# Golden syrup



## sweetie (Jul 1, 2004)

Hi, here is sweetie from austria. I love cooking and baking. My favourite in baking is caramel. I have many recipies from the USA, England and Australia. Because in Austria it is not common to use caramel. But now I have a question and I hope you can help me. What is "golden syrup". We do not have it in Austria. Can you explain it to me. Maybe I can can get it in special shops or make it by my own. It´s really important for me! Thank you very much.


----------



## Barbara L (Jul 1, 2004)

Hi Sweetie,

I did a search, since I didn't know what golden syrup was either.  Here is what I found:

WHAT IS GOLDEN SYRUP?

 A LIQUID SWEETENER MADE FROM EVAPORATED SUGAR CANE JUICE WITH A CLEAR GOLDEN COLOR, THE CONSISTENCY OF CORN SYRUP, A RICH TOASTY FLAVOR. 
 MOST POPULAR IN ENGLAND, WHEN THE COMMON BRAND IS "LYLE'S".  "KING" IS AN AMERICAN BRAND (TORBITT & CASTLEMAN COMPANY OF BUCKNER, KENTUCKY) PRODUCED & IS MORE READILY AVAILABLE.  THESE ARE AVAILABLE AT KING ARTHUR FLOUR BAKER'S CATALOGUE, http://ww2.kingarthurflour.com.  
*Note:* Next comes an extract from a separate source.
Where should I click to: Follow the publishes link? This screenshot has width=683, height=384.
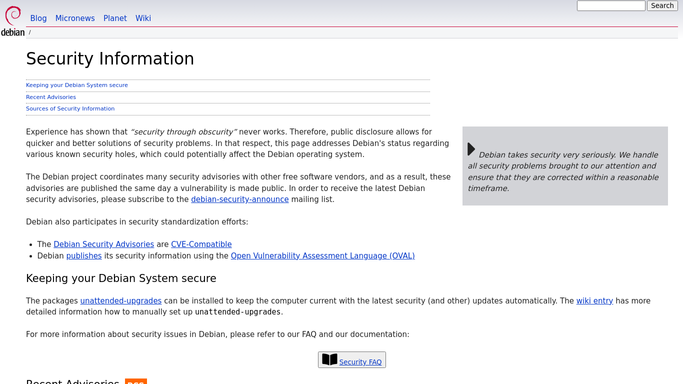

At another site, I read that if you can't find it, you can make this as a substitute (but it said it isn't as good as the real thing):  

2 parts light corn syrup and 1 part molasses or equal parts of honey and light corn syrup.

Hope this helps.

 Barbara


----------



## Alix (Jul 1, 2004)

In Canada we have golden corn syrup. I think you could just use regular corn syrup for what you need.


----------